● Your task
Could you find every line in the records below that contains the word "computer" and copy it?

● Given data

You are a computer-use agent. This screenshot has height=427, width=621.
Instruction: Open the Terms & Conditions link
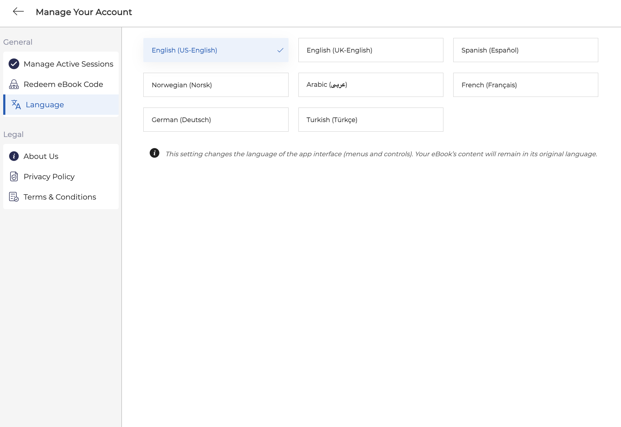(x=60, y=197)
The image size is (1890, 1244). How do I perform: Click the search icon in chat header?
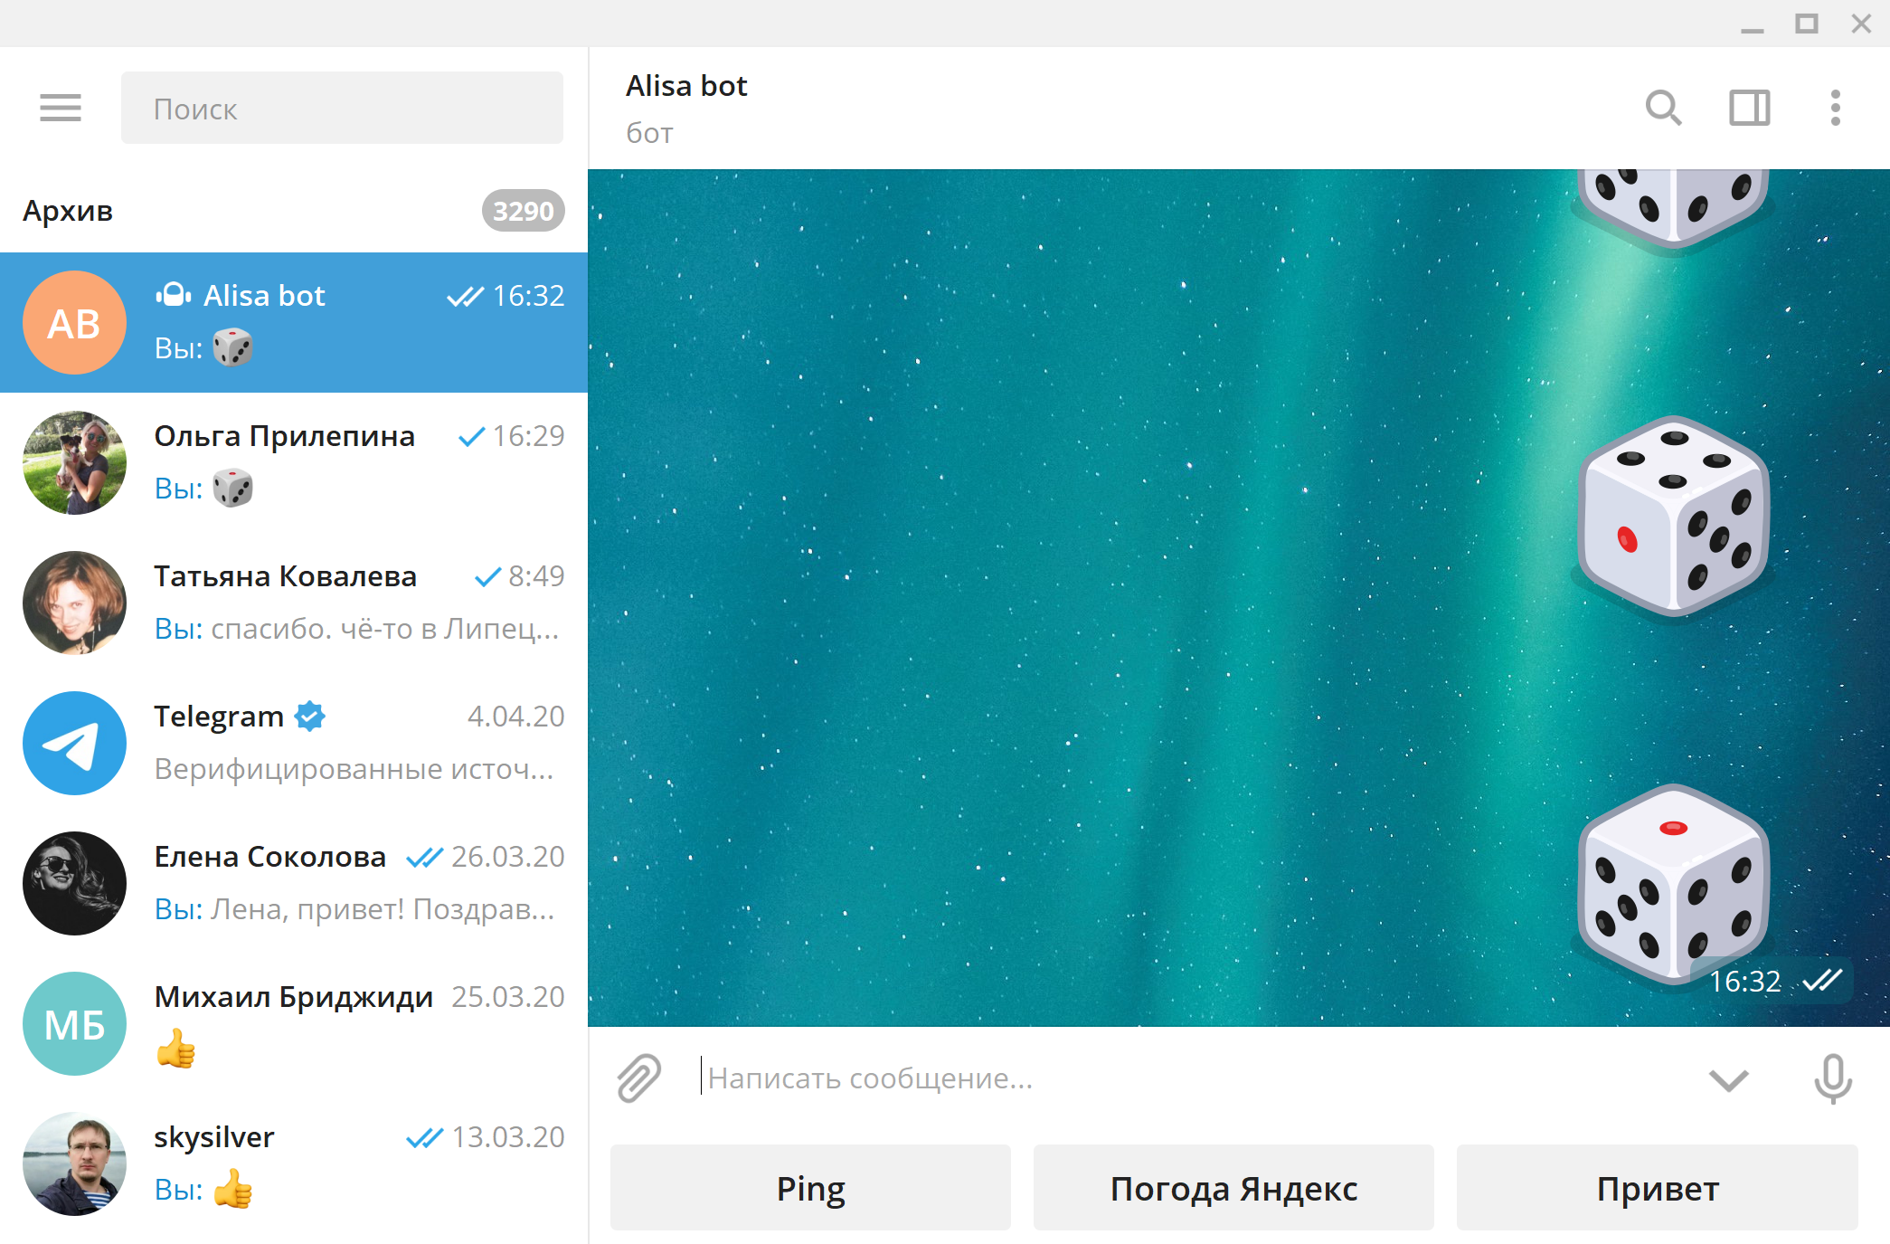click(1663, 108)
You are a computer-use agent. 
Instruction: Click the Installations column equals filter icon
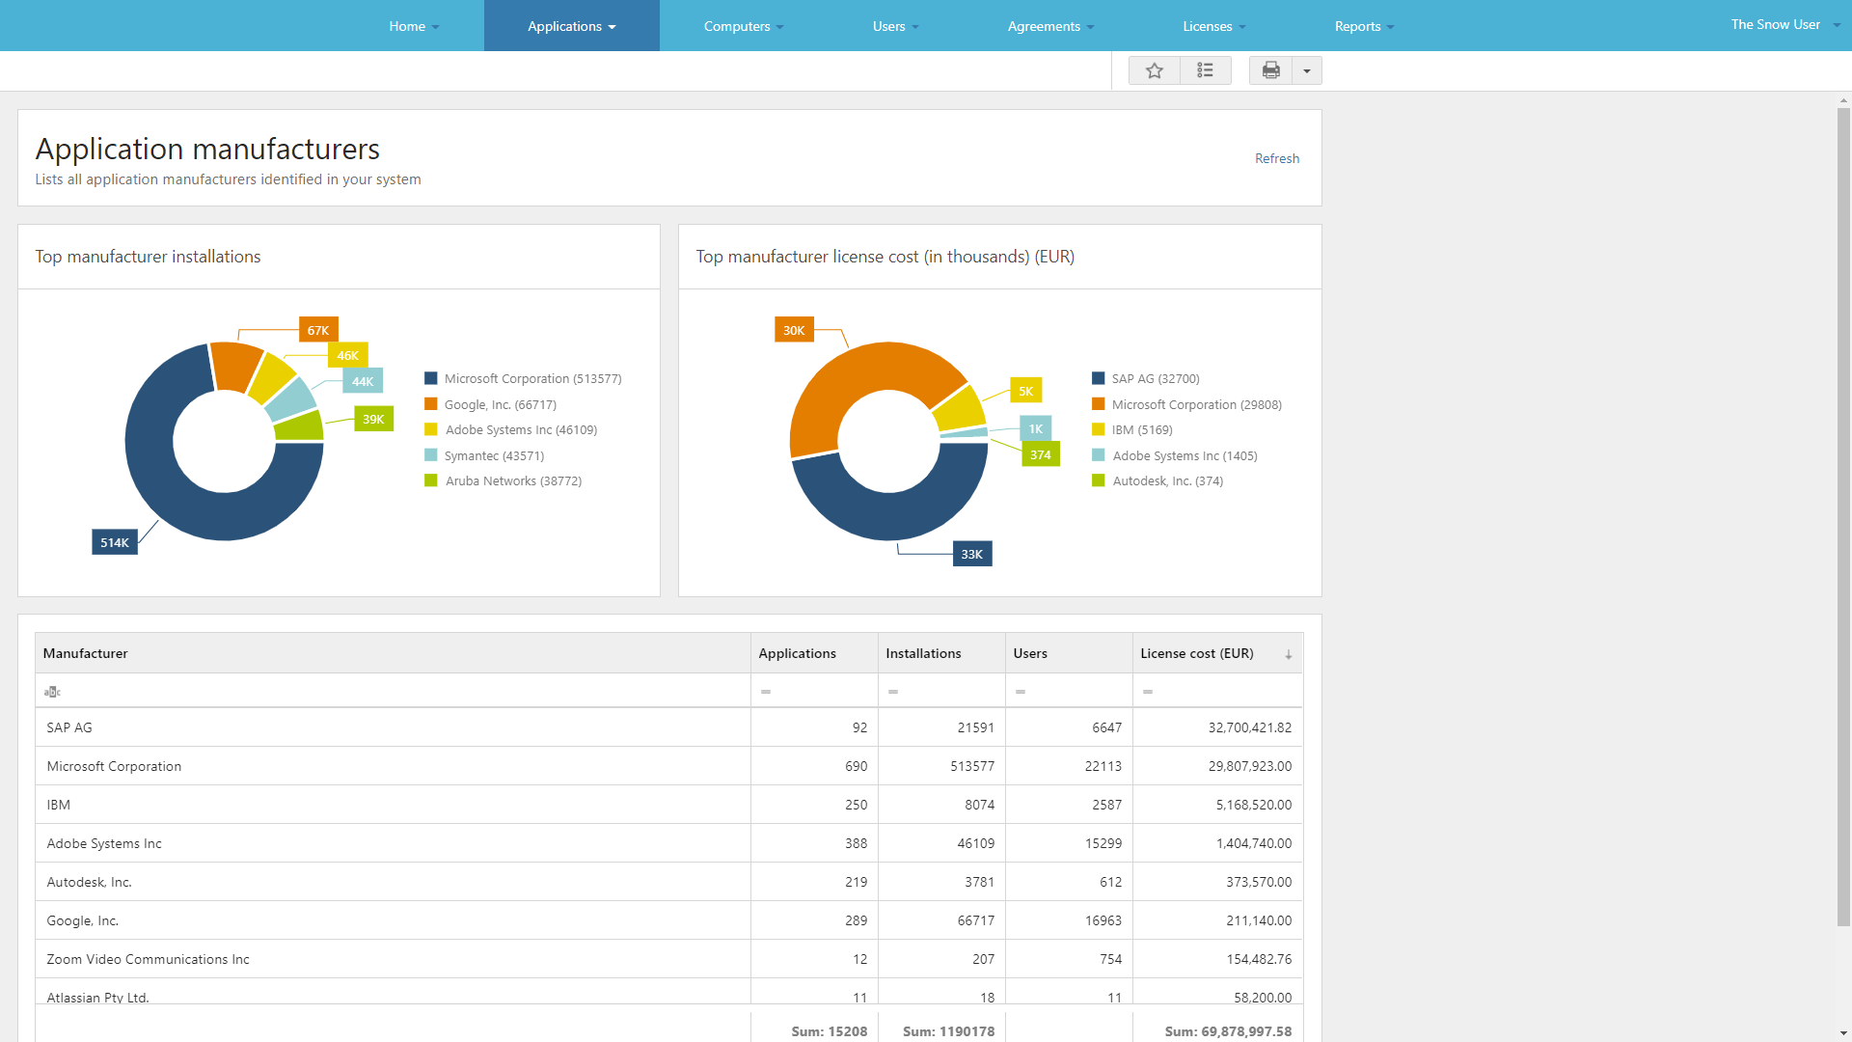tap(893, 692)
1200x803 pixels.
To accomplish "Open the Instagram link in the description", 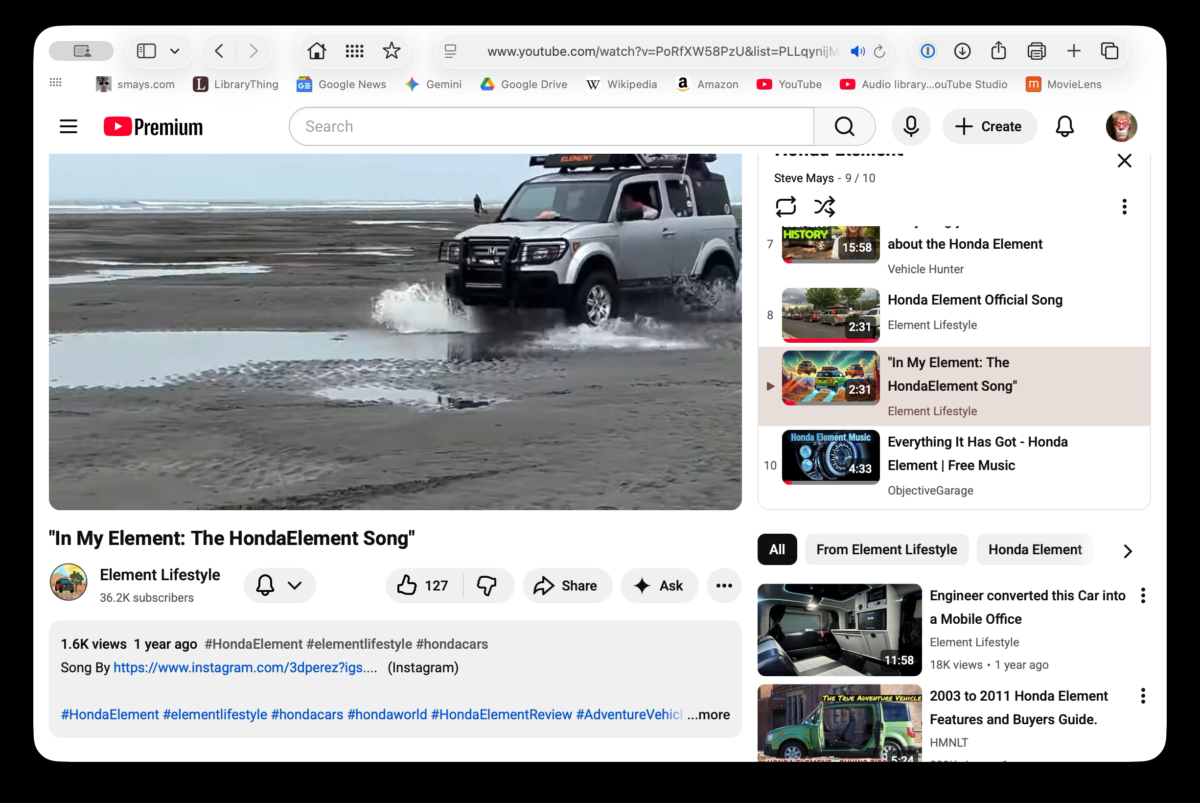I will click(245, 667).
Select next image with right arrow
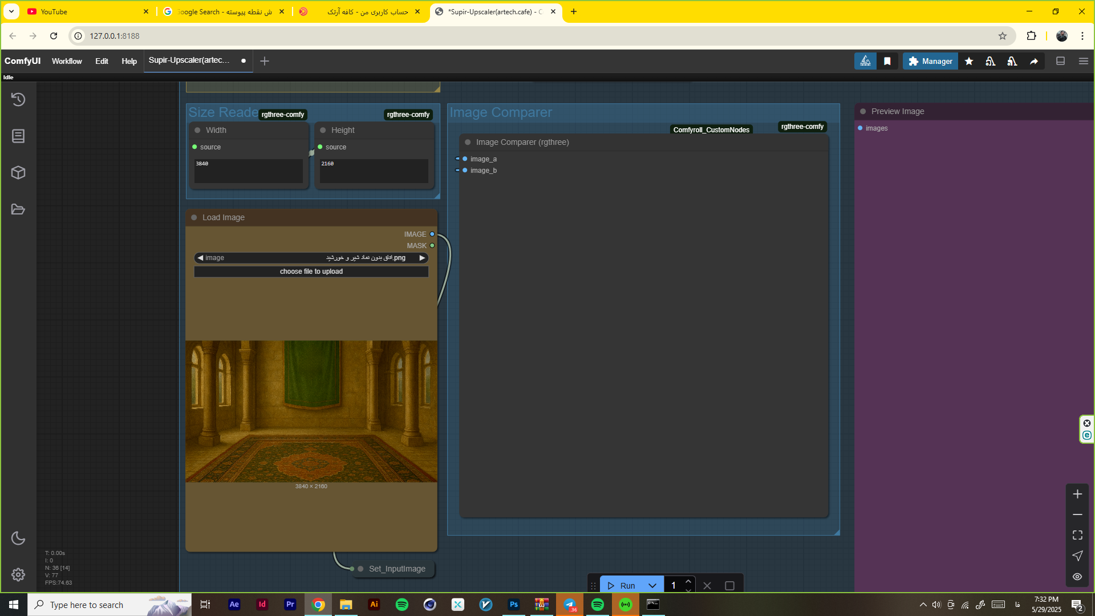Image resolution: width=1095 pixels, height=616 pixels. click(x=422, y=258)
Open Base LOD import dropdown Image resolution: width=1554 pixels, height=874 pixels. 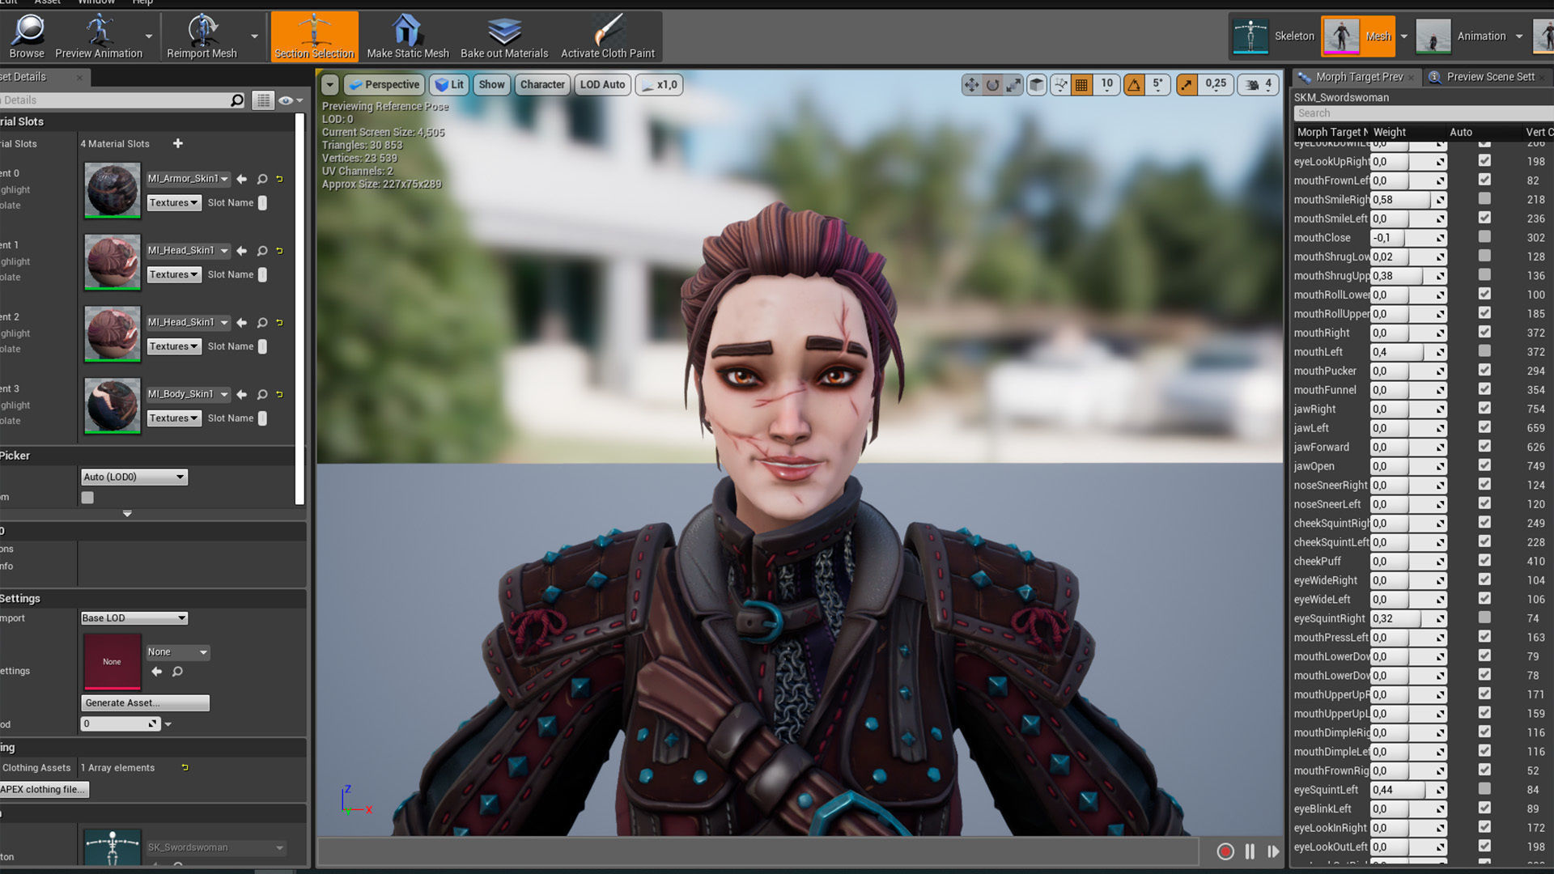tap(134, 617)
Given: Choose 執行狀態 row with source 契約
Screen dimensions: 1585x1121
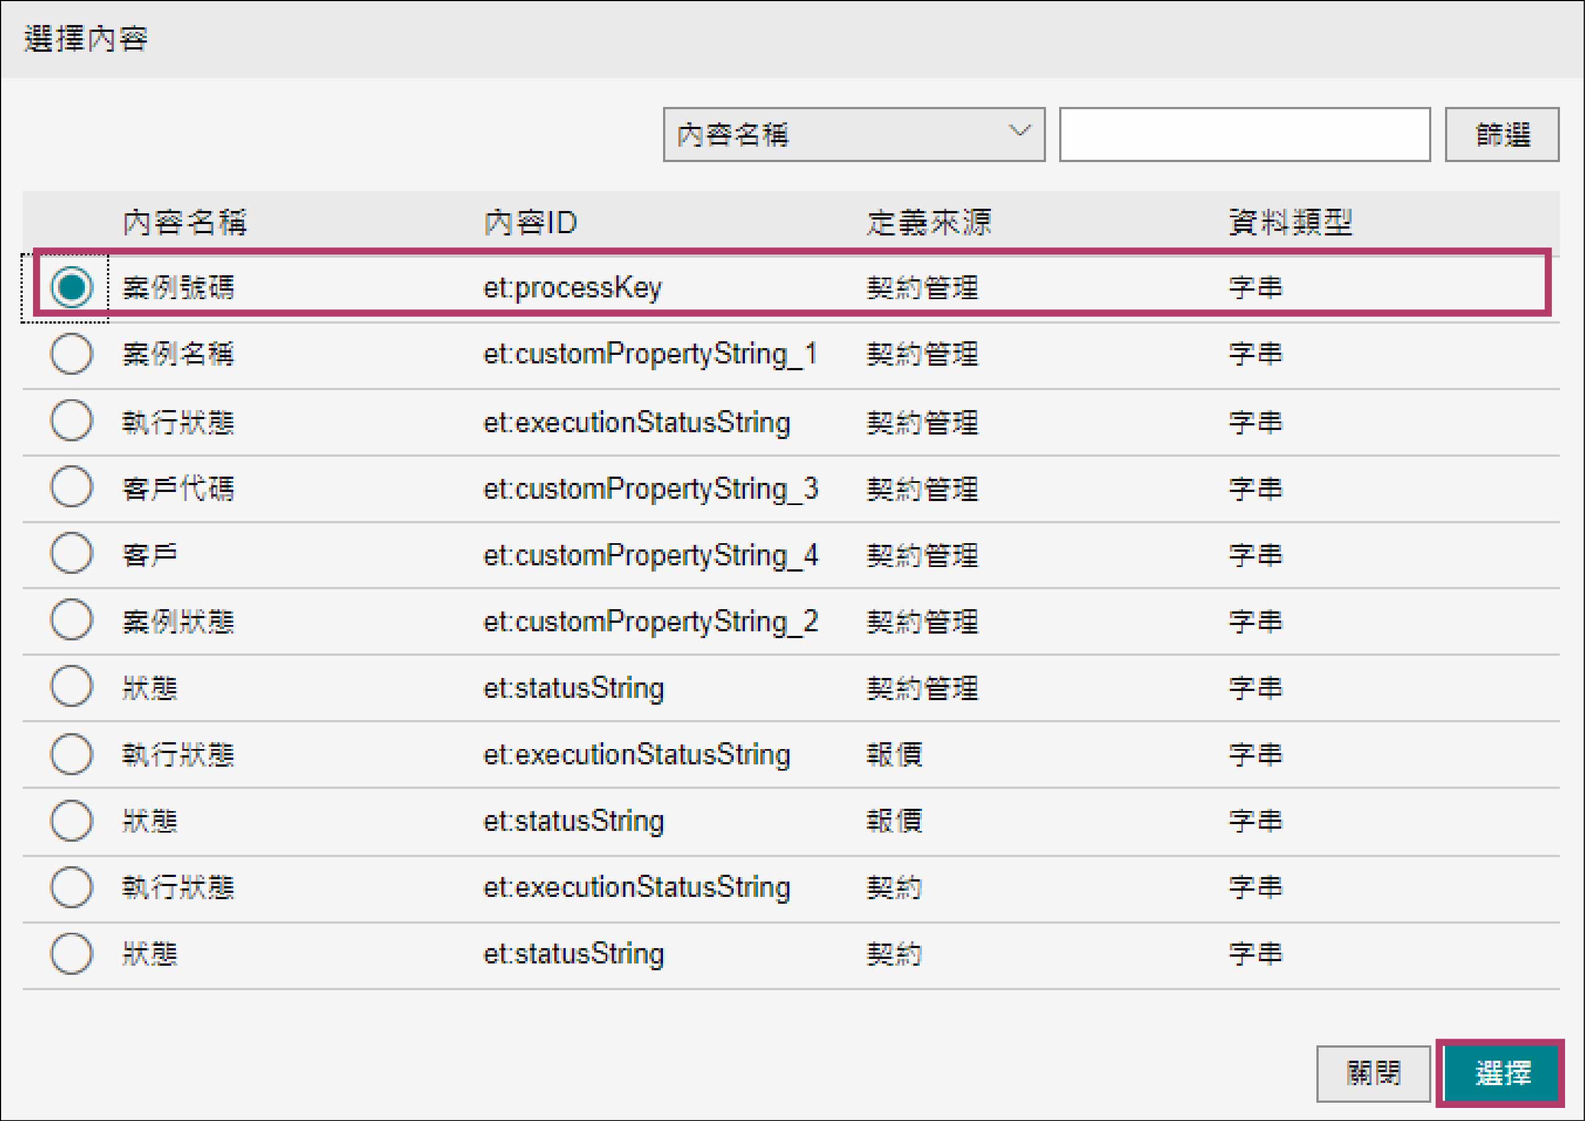Looking at the screenshot, I should tap(71, 887).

● Answer to this task
You are a computer-use agent. This screenshot has height=427, width=621.
You are a computer-use agent. 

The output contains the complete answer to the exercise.